# Exfoliants...Jojoba beads



## NubianSoaps.com (Oct 26, 2007)

I want to add some scrubbies to my face cream. Purchased the cute little face puffs from aftertherayne.com (purple perfect!!) and want to sell them as a set with it. What could I add to my face cream that would be gentle enough for your face?

Has anyone felt jojoba beads? Vicki


----------



## Kalne (Oct 25, 2007)

I have a recipe I have been wanting to try...it calls for semolina and finely ground oat bran and is meant for facial use.


----------



## Guest (Dec 1, 2007)

I have Jojoba beads. They are very nice but I haven't had time to get them in anything and out on the table yet. :crazy

Christy


----------



## NubianSoaps.com (Oct 26, 2007)

Christy what is their texture, and if you rubbed them with a lotion onto your face what are they like? Are yours colored or white? Vicki


----------



## Guest (Dec 1, 2007)

Vicki,
I have some jojoba beads, would you like me to send you just a few in regular envelope so you can try them... Think I got your address on file
Barbara
I have white, pink and green I think...


----------



## Guest (Dec 1, 2007)

> Christy what is their texture, and if you rubbed them with a lotion onto your face what are they like? Are yours colored or white? Vicki


Vicki, they are very soft and small. They are round so not at all scratchy. I put some with lotion and rubbed it on my arm. It was nice but as the lotion soaked in the beads rolled off. I was hoping that they would melt. I never thought about using them with a leave on product like lotion. I bought them to put with my Whipped Cream Soap. BTW don't bother mixing sugar with cream soap it turns to goop!

Christy


----------



## NubianSoaps.com (Oct 26, 2007)

Yes Barbara that would be great. Can you really see the colored beads in white lotion/cream?

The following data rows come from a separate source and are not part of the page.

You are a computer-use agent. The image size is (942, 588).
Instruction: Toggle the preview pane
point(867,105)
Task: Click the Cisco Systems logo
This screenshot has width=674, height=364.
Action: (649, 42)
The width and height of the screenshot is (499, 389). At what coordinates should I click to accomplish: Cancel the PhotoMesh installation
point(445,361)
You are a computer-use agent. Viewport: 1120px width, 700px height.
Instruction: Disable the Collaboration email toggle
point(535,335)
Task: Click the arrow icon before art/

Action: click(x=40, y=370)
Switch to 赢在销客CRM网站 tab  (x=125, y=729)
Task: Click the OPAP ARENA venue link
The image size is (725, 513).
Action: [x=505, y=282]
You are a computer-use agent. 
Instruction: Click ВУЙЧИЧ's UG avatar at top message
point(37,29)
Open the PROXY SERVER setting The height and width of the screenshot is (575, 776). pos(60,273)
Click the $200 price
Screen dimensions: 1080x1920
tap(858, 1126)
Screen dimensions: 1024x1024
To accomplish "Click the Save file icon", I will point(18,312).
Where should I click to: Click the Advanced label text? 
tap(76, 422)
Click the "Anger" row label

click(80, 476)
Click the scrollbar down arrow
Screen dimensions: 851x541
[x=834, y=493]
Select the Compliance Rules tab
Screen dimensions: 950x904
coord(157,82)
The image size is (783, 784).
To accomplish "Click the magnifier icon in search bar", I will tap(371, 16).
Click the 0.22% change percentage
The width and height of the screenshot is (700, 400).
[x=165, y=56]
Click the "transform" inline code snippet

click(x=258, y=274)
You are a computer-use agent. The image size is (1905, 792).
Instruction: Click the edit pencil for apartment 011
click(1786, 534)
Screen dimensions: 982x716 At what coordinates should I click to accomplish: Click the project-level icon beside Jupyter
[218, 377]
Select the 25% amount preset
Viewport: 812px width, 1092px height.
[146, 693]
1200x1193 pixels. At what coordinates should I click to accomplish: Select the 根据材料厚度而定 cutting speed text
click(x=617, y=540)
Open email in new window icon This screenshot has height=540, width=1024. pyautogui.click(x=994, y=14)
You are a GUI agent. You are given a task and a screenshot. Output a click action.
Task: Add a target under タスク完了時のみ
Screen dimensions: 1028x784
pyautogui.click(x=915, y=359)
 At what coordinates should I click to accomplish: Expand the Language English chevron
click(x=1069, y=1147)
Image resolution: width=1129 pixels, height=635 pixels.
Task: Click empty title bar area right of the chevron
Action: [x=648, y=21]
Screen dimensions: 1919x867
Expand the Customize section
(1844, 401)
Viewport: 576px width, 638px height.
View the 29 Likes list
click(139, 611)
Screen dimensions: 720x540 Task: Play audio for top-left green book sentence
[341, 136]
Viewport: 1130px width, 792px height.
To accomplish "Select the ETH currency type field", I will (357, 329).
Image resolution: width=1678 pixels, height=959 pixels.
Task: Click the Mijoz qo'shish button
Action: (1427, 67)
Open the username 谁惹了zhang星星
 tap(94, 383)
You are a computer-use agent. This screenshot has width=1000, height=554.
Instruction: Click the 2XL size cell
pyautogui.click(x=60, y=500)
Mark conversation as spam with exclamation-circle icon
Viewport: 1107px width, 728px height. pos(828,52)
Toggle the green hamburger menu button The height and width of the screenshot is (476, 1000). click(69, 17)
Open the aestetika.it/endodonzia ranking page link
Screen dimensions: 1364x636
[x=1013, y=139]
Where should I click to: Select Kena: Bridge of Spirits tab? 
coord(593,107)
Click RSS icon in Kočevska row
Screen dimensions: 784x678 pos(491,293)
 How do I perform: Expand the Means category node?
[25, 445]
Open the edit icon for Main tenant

Yeah Christy I sort of had the idea they were going to be like bursting onto the skin  But mine is going to be a very mild facial scrub, since they will have to rinse their face afterward, no biggy that the beads would be left.

I started messing around with it this morning using some of my clays. New stuff is so much fun, then the duplicaton starts...boring!~ Vicki


----------



## Guest (Dec 2, 2007)

on the way to you Vicki, in mondays mail, electric blue, fruit passion pink and lush lilac.... also sending you some vita E beads which are similar but they are vitamin E... thought you might like to try those too... color is not as pretty in those... 
Barbara


----------



## Sondra (Oct 25, 2007)

I bought some cleanser once with the jojoba beads in it and hated the darn stuff was hard to get it all rinsed off. But would think the vit E beads would be wonderful am going to have to try that.


----------



## Guest (Dec 2, 2007)

Yep Sondra, I am with you on that, could not get all the liittle beads off and it drove me crazy.. they are ok in soap tho for label appeal, just too expensive to use all the time..


----------



## NubianSoaps.com (Oct 26, 2007)

Thanks Barbara you are a gem! Vicki


----------



## Guest (Dec 2, 2007)

Yep, thats me a diamond in the extreme rough and I mean rough... :yeahthat


----------



## NubianSoaps.com (Oct 26, 2007)

Oh Barbara, they are just beautiful! I love the lavander, they are the perfect lighter color to go with the scubbie pad I want to sell with it, and the black lid, a really classy combo! OK, where I was going to get mine does not carry lavander! Where do you get them from?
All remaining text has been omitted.